A good friend of mine with two teenage boys told me pregnancy is like walking up to a large set of double doors and waiting. Then unexpectedly, they burst open and you are bathed in a blinding white light that you step through into a complete unknown (excuse any parallels to death).
Well our wait at the doors was ‘normal’. Then one week past our due date, Amy’s labour began. There I was, ever vigilant with pen and paper and stopwatch (iPhone). We tried different positions where Amy hung off me on the deck, staring at blossoming trees, used her ball, sat, crouched, stood, walked, sat then finally hit the bath. Now this is an audience of moms so I needn’t describe in detail the mounting discomfort that creeps up. We existed moment to moment and I watched the one I love become more and more pained. I held her hand, a cold compress to her forehead and breathed along with her as she looked at me with a burning desire for relief. That’s when we called in the marines. Our marine is General Tracy Gerster with the East York Midwives Clinic (and her band of merry troops—shout out!). I shuddered as Tracy said, “Why didn’t you call earlier?”.
At this point Amy and I were both grateful to have a third person in the house, someone to call the shots, someone to explain the sensations, position mom, call in back-up, set up accoutrements that turned our master suite into a triage.
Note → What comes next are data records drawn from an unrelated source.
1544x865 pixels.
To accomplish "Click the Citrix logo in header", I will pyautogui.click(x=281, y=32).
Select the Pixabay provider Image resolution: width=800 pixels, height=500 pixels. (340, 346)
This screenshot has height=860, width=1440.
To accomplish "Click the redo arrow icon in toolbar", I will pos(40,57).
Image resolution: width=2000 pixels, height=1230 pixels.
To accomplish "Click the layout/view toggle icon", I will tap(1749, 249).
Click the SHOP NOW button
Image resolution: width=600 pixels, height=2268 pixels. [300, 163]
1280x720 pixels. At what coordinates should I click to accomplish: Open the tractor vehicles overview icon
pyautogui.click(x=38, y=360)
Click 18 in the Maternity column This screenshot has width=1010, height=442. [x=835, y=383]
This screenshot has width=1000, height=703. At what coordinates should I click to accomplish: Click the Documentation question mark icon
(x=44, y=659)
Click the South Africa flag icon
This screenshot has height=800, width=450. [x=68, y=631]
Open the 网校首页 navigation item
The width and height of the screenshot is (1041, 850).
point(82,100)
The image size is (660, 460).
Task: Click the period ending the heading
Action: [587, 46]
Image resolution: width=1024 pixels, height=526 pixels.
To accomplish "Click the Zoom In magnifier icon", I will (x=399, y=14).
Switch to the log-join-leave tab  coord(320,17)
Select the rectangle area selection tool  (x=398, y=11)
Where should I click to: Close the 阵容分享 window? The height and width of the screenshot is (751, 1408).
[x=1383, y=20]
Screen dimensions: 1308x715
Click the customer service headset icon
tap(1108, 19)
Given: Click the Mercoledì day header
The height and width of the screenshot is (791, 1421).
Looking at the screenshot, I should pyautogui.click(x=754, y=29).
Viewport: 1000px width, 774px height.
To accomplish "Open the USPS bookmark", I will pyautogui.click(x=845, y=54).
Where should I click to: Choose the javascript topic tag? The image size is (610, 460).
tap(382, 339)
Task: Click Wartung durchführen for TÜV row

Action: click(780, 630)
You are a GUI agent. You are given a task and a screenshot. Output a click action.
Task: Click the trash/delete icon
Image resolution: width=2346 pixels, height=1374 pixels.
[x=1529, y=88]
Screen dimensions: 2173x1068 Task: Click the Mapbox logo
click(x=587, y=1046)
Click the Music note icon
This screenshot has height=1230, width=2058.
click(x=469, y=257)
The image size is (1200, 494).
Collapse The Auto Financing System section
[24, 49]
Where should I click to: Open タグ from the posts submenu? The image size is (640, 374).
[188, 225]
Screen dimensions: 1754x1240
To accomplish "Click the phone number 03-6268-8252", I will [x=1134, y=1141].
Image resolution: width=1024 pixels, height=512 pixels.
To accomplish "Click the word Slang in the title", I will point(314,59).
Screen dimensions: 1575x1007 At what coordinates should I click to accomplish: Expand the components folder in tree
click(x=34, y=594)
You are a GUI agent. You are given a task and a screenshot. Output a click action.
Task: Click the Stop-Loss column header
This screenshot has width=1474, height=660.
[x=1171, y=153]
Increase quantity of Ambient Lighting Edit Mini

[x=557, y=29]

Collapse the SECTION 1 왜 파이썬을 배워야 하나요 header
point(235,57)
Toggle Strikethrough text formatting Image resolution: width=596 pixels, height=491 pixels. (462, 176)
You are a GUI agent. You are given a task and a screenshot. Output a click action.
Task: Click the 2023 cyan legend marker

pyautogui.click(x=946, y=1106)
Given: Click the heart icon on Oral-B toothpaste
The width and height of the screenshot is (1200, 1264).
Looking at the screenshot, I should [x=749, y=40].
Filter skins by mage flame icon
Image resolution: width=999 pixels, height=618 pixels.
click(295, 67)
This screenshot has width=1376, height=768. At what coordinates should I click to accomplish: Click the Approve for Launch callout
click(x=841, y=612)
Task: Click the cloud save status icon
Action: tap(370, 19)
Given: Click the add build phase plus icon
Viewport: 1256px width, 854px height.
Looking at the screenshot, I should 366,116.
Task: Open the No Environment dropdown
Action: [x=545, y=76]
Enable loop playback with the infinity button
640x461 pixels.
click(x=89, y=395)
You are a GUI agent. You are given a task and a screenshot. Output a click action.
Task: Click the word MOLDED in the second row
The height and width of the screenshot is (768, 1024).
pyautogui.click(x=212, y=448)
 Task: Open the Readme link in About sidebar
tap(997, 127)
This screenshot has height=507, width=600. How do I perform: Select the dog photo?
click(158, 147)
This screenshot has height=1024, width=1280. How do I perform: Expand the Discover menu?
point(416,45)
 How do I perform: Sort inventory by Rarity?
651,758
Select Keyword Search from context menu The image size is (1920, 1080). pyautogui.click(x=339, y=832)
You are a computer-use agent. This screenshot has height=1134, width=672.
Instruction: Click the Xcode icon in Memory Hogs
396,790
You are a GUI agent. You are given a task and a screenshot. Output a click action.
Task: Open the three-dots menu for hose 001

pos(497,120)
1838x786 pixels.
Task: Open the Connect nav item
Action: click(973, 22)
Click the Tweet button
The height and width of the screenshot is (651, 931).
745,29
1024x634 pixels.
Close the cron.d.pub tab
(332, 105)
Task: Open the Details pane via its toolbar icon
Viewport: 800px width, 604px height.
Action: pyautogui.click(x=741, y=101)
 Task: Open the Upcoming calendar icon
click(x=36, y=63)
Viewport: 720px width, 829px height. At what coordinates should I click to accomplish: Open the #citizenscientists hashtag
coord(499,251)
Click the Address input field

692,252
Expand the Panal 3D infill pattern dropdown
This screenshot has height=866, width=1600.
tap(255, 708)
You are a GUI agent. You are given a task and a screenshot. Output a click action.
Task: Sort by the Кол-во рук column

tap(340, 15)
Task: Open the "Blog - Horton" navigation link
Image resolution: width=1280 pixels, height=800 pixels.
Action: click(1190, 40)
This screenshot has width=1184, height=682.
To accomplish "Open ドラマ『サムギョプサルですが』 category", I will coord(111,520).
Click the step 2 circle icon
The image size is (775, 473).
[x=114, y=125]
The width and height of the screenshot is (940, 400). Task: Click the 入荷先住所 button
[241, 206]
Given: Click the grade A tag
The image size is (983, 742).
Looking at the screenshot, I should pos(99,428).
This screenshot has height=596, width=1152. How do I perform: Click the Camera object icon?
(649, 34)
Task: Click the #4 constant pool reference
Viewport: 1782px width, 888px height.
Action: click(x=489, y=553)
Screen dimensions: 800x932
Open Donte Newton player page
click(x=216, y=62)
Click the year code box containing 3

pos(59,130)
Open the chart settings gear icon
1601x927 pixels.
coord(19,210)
And through this all I could think was, “How can I take the pain away from the love of my life?” It’s an emotional and powerless position. Men daydream of saving their wife from peril, being the hero. Truth is Amy entered the zone—a zone where real superheroes reside. I witnessed a metamorphosis that truly blew my mind. My timid, sweet, seemingly-fragile partner became a blazing, red-hot woman succumbing to nature and all I could do is quietly whisper accolades and encouragements.
Now if anyone had told Amy that Baxter was going to be almost 10 lbs, I’m sure we would have been in a sterile hospital with foreign comforts and strangers casually recapping their holiday weekend at our feet. Instead we were home resting on our bed with professionals we’re tempted to call family, and blinded by a bright whiteness on the other side of that door, a new-found family.